For the RNA sequencing experiment, HEK293T cells were seeded in 10-cm dishes. 10 μg base editor plasmid and 10 μg of sgRNA plasmid were co-transfected into HEK293T cells using ExFect Transfection Reagent. After 3 days, cells were washed with 1× PBS, lysed with RNAiso Plus (TaKaRa). Total RNA was extracted utilizing the Trizol method, subsequently assessed for purity using NanoDrop One, and its integrity was evaluated with Agilent 2100. Following this, mRNA enrichment and purification from eukaryotic total RNA were executed with the VAHTS mRNA Capture Beads kit (Vazyme), and RNA was fragmented through ion interruption to attain insert sizes ranging from 250 bp to 450 bp. cDNA first-strand synthesis is conducted using fragmented RNA as a template, succeeded by second-strand cDNA synthesis employing the first-strand cDNA as a template, and subsequent double-stranded cDNA end repair and dA-tailing. Following the ligation of universal adapters, bead-based purification was utilized, and fragment selection was executed for sizes ranging between 250 bp and 350 bp. PCR amplification was conducted, incorporating primer double-end indexes, and the products underwent bead-based purification to yield the complete library. Second-generation sequencing technology, leveraging the Illumina NovaSeq 6000 sequencing platform, was employed for paired-end sequencing of the library.

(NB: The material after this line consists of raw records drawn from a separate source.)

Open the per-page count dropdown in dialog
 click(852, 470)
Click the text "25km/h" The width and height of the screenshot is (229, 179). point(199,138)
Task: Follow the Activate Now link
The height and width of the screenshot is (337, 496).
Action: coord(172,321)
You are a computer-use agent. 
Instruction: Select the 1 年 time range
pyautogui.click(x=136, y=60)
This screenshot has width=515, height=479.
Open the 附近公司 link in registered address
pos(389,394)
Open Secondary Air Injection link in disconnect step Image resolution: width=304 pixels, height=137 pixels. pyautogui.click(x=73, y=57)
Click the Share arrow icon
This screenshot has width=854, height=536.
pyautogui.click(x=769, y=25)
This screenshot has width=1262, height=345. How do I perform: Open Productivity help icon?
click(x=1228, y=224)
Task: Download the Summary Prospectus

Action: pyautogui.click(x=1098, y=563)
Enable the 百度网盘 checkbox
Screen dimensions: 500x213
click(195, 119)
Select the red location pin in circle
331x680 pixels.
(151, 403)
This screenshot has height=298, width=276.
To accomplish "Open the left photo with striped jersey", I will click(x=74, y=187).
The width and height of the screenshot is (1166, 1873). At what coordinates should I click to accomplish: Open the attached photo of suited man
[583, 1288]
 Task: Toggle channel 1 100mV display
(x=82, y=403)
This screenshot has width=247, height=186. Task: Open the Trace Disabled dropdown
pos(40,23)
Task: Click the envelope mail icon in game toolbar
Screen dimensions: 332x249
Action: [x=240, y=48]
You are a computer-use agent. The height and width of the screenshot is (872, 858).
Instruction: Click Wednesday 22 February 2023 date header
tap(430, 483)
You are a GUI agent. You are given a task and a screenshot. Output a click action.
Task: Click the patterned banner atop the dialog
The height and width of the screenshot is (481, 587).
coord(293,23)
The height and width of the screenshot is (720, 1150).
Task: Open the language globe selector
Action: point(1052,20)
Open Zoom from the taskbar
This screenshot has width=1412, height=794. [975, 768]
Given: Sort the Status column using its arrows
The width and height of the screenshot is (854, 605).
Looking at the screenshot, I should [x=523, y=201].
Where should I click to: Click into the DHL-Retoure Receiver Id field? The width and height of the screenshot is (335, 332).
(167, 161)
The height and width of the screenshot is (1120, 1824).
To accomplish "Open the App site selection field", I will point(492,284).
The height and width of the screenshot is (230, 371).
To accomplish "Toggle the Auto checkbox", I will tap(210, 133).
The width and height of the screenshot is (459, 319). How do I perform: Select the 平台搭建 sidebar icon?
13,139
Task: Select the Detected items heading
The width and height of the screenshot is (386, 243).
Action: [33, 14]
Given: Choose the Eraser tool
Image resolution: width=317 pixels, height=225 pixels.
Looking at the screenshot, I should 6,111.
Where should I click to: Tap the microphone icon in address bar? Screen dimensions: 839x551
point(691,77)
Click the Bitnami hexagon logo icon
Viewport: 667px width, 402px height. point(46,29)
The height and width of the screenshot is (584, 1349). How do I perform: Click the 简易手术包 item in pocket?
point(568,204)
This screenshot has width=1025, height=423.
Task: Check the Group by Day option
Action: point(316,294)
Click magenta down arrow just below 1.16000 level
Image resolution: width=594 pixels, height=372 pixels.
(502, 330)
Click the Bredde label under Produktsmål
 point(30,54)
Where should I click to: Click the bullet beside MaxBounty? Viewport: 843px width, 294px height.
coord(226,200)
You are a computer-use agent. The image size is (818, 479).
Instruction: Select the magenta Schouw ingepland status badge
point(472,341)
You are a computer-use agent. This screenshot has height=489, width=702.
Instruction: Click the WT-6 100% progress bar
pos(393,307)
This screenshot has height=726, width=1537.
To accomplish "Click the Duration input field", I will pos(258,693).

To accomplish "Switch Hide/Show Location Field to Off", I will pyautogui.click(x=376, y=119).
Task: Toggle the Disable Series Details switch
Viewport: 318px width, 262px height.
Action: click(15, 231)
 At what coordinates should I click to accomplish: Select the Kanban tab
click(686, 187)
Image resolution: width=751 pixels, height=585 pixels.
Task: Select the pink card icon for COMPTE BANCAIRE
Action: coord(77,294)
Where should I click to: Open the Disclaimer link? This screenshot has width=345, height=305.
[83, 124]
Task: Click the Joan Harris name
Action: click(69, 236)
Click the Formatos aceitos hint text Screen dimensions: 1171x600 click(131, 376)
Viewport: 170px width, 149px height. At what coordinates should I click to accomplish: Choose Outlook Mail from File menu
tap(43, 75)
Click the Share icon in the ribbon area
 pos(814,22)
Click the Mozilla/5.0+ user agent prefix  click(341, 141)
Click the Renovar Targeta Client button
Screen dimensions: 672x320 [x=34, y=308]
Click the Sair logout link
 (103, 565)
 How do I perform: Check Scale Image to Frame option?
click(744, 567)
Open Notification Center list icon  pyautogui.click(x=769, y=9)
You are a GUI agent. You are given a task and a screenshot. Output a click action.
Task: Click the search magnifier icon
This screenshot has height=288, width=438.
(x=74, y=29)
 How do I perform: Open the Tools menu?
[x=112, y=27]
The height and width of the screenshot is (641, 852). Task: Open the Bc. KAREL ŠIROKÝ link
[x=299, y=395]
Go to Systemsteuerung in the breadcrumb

Transcriptome-wide RNA analysis

The raw data were processed by fastp v0.23.4 with adapter trimming, low-quality base trimming (-q 20, -r, -W 10, -c), low complexity filtering and length filtering (-l 75). The clean data were aligned to the reference genome hg38 by using hisat2 v2.2.1. Samtools v1.18 was used to sort and index mapping results. The sorted mapping results underwent duplicate marking and base quality recalibration using MarkDuplicates, BaseRecalibrator and ApplyBQSR in GATK toolkit v4.2.5.0. The variants were detected using HaplotypeCaller. The single nucleotide polymorphism (SNP) variants were further filtered to retain SNP variants with base-quality score > 25, mapping quality score > 20, Fisher strand values < 30.0, qual by depth values > 2.0 and sequencing depth > 20. The depth for a given off-target edit should be at least 10× and these edits are required to have at least 99% of reads supporting the reference allele in the WT samples.